Auswirkungen auf die nationale Strategie in Deutschland?

Dass sich auch größere Akteure wie Bayer gezwungen sehen, Investitionsentscheidungen strenger zu priorisieren, kann man als eine reine Portfoliostrategie sehen, da auch eine weitere Bayer-Tochter (AskBio) eine Gentherapie bei Parkinson in Entwicklung hat. Vielleicht sollen in einer Art internem Wettrennen auch nur die Voraussetzungen auf ein gleiches Niveau getellt werden. Doch neben solchen internen Perspektiven kann die Entscheidung auch als ein Alarmsignal für den von vielen Start-ups und kleineren Biotechunternehmen geprägten Spezialsektor innerhalb der Therapeutikaentwickler gewertet werden. Der Rückzug von Standorten wie Cambridge – einem Zentrum biotechnologischer Innovation – signalisiert, dass selbst gut finanzierte Firmen die Balance zwischen ambitionierter Forschung und wirtschaftlicher Tragfähigkeit neu justieren müssen. Die Konzentration auf wenige, vielversprechende Programme gilt zunehmend als Voraussetzung, um im kapitalintensiven Umfeld der regenerativen Medizin langfristig bestehen zu können. Gleichzeitig ist auch nicht ganz klar, wie die hohe, bewusst ausgelöste Personalfluktuation in den US-Regulierungsbehörden gerade im Segment der Zell- und Gentherapeutika zu bewerten ist. Experten gehen zumindest von einigen Verzögerungen aus, bis neue Verantwortliche die Arbeit aufnehmen. Wie das Feld in der eher auf Kostenreduktion im Gesundheitswesen zielenden neuen Trump-Administration insgesamt in Zukunft angesehen werden wird, steht ebenfalls noch nicht fest.
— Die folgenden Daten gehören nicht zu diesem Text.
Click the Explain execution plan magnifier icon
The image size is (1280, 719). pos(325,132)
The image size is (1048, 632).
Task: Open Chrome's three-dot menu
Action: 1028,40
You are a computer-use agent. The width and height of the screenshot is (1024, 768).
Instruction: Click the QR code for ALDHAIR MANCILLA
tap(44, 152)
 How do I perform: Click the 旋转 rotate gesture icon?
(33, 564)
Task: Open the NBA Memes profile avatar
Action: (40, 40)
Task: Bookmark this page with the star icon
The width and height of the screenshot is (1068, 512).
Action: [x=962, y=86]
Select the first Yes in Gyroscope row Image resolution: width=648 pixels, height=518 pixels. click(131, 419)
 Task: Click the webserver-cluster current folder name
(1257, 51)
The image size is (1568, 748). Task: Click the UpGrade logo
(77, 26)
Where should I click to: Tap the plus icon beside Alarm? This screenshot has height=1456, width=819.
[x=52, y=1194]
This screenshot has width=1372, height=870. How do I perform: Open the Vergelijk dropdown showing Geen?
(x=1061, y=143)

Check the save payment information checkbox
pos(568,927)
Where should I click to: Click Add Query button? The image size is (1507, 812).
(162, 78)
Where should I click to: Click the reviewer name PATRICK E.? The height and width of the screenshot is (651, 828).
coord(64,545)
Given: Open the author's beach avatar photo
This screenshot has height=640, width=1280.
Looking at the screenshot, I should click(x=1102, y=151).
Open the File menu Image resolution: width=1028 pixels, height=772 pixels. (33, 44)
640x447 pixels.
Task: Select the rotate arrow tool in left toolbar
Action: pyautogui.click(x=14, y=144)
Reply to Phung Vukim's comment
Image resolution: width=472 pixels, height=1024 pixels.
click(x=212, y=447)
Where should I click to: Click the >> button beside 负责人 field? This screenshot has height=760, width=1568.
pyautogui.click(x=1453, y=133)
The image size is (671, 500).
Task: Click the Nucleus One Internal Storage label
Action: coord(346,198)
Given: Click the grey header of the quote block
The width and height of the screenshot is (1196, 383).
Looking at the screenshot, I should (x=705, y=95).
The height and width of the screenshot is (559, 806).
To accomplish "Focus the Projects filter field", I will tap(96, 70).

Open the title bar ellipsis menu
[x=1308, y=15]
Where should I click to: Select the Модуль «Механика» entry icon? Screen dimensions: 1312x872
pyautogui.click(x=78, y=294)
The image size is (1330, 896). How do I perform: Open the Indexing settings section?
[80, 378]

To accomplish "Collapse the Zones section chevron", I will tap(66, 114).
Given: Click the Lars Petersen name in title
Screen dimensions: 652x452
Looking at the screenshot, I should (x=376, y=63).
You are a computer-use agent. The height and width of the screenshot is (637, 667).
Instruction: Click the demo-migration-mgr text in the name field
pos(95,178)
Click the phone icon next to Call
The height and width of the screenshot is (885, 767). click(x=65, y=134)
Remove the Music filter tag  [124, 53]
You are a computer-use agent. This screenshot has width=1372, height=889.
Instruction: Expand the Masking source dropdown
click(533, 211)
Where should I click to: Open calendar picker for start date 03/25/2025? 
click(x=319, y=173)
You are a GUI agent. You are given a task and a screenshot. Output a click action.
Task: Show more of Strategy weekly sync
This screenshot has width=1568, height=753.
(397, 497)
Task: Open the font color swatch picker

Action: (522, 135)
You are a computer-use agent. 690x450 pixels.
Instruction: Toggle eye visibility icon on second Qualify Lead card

Während der US-Standort von Bayer eine gewisse Schwächephase durchlebt, setzt das Unternehmen weiterhin auf den Ausbau und die Erweiterung des Kompetenzzentrum für Zell- und Gentherapie in Deutschland, in der Hauptstadt Berlin. Dort waren bisher der Bund wie auch die Stadt Berlin finanzielle Förderer eines solchen Ausbaus und der Schwerpunktsetzung (im Foto vom Juni 2024: v.l.: Ina Czyborra, Franziska Giffey, Prof. Karl Lauterbach, Olaf Scholz, Prof. Heyo K. Kroemer, Astrid Lurati, Kai Wegner, Judith Pirscher, Stefan Oelrich), die mit einer „nationalen Strategie“ flankiert werden sollte. Ob die neue Bundesregierung in den aktuellen Haushaltsplanungen all die früheren Versprechen und Programme fortführt, ist unter dem Gesichtspunkt von großen Konsolidierungsanstrengungen der neuen Regierung jedoch auch noch nicht ausgemacht.